Reading text ::
With 35 years of institutional investing and money management experience in the United States and Canada, Donald Coxe has a unique background in North American and global capital markets. www.donaldcoxe.com

Due to illness, Mr. Coxe could not give this keynote address at the PDAC convention. PDAC and Mr. Coxe have graciously allowed Republic of Mining.com to post the speech. www.pdac.ca

“WHEN YOU COME TO A FORK IN THE ROAD—TAKE IT”
Don Coxe,
Chairman, Coxe Advisors LLC.

Hello Toronto—I truly wish I were with you. This is a desire that goes back a long way.

Nearly 6 decades ago, when I started reading The Northern Miner, I concluded that the Prospectors and Developers Association convention must be the neatest convention in the world, and the biggest thrill would be to be giving the keynote address to that convention. I could never aspire, then, to that happening. I had to live a long time, and then I proceeded to get sick.

Data segment ::
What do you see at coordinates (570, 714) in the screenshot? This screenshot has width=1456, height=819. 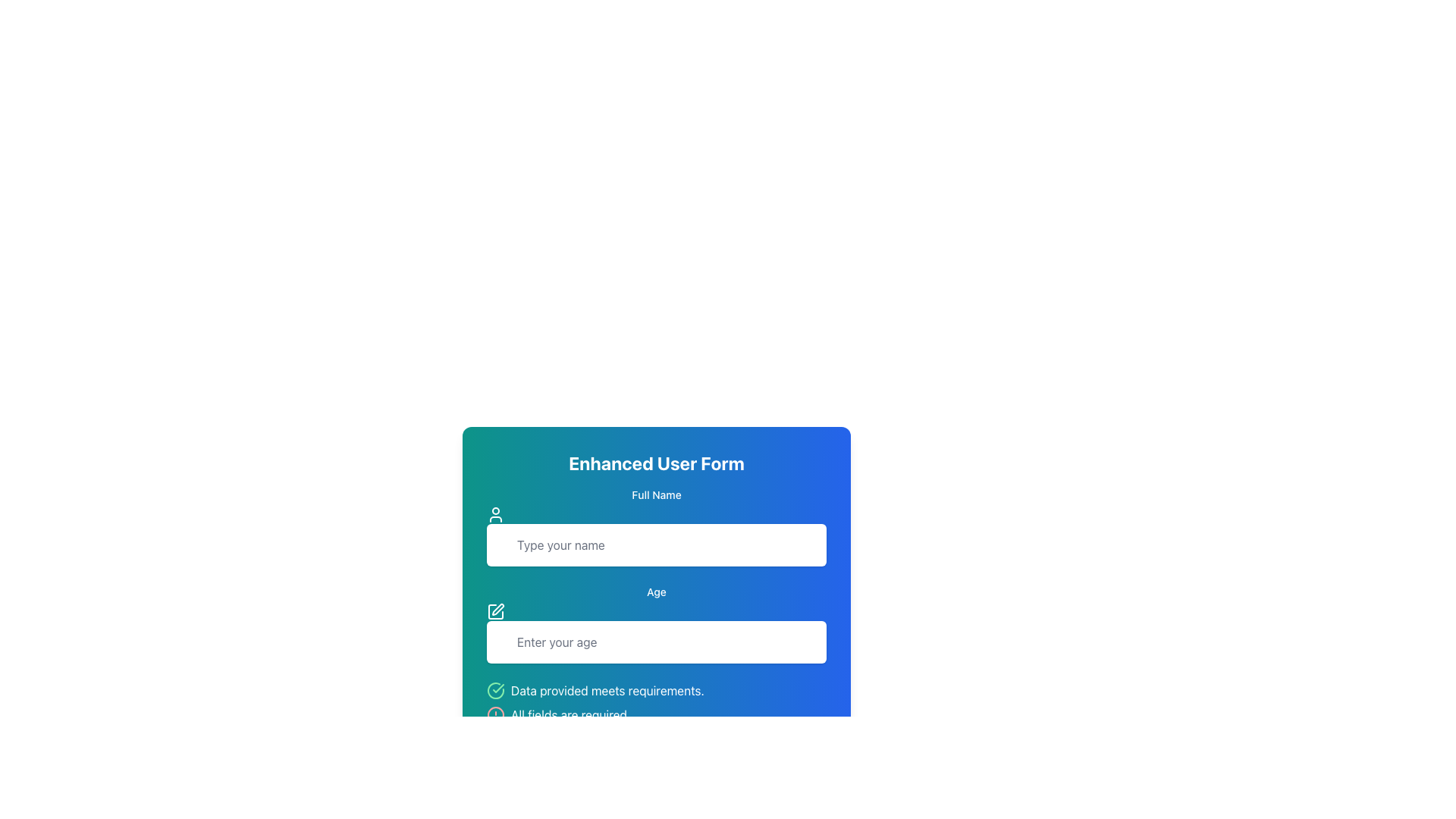 I see `the static informational text label indicating that completing all fields in the form is mandatory, positioned below the checkbox for 'Data provided meets requirements.'` at bounding box center [570, 714].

Exercise objective :: Write out the stretch of the speech text from "Due to illness, Mr." through "a long way.", renaming "Mr. Coxe" to "Donald Coxe". The lines that come after the speech text are separate material.

Task solution ::
Due to illness, Donald Coxe could not give this keynote address at the PDAC convention. PDAC and Donald Coxe have graciously allowed Republic of Mining.com to post the speech. www.pdac.ca

“WHEN YOU COME TO A FORK IN THE ROAD—TAKE IT”
Don Coxe,
Chairman, Coxe Advisors LLC.

Hello Toronto—I truly wish I were with you. This is a desire that goes back a long way.